Five AI failures you need to know before starting AI project
thinkml.ai
thinkml.ai
The description of the "failures" and especially the conclusions barely scrape the surface of what went wrong with these projects.
Some more examples of shallow weasel-worded "insights":
> "Bad engineering: It's tough to spot a particular issue while detecting the reasons for failure in the AI system. However, faulty engineering leads to wrong neural network settings, even when the data is accurate. But the above examples discussed are about highly responsible companies; they can afford the best engineers."
I am sure the engineers have published extensively on what particular their implementation was weak. But OP did not bother doing the research.

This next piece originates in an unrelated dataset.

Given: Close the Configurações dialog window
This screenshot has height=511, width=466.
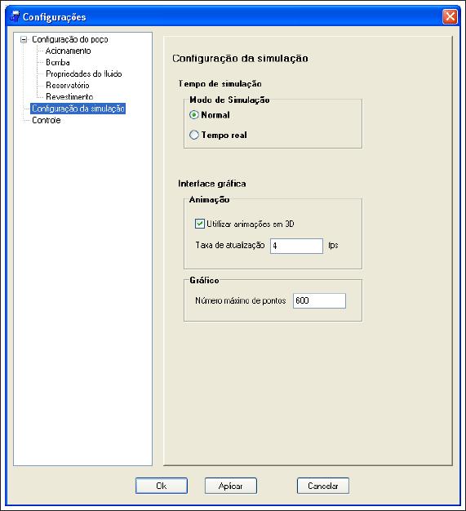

> "Complex Area of its Application: It might be a reason that the system under consideration is highly complex and need data that is difficult to obtain. Sometimes, the results obtained should be highly accurate to develop a precise algorithm. For instance, the usage of AI techniques for the medical industry, law, and other complex industries will be complicated. It requires active human minds, efficient workforce, and enough information to develop an accurate system."
Why did these ML-giants think they could tackle it in the first place? What do the engineers say on the assumed feasibility and how where they specifically wrong in their assumptions?
Structurally it's also somewhat shallow, but the author clearly intended otherwise by structuring it in parts with case studies and then some general analysis. Unfortunately I wouldn't call it insightful.
A giveaway of GPT-3 text is a lack of structure.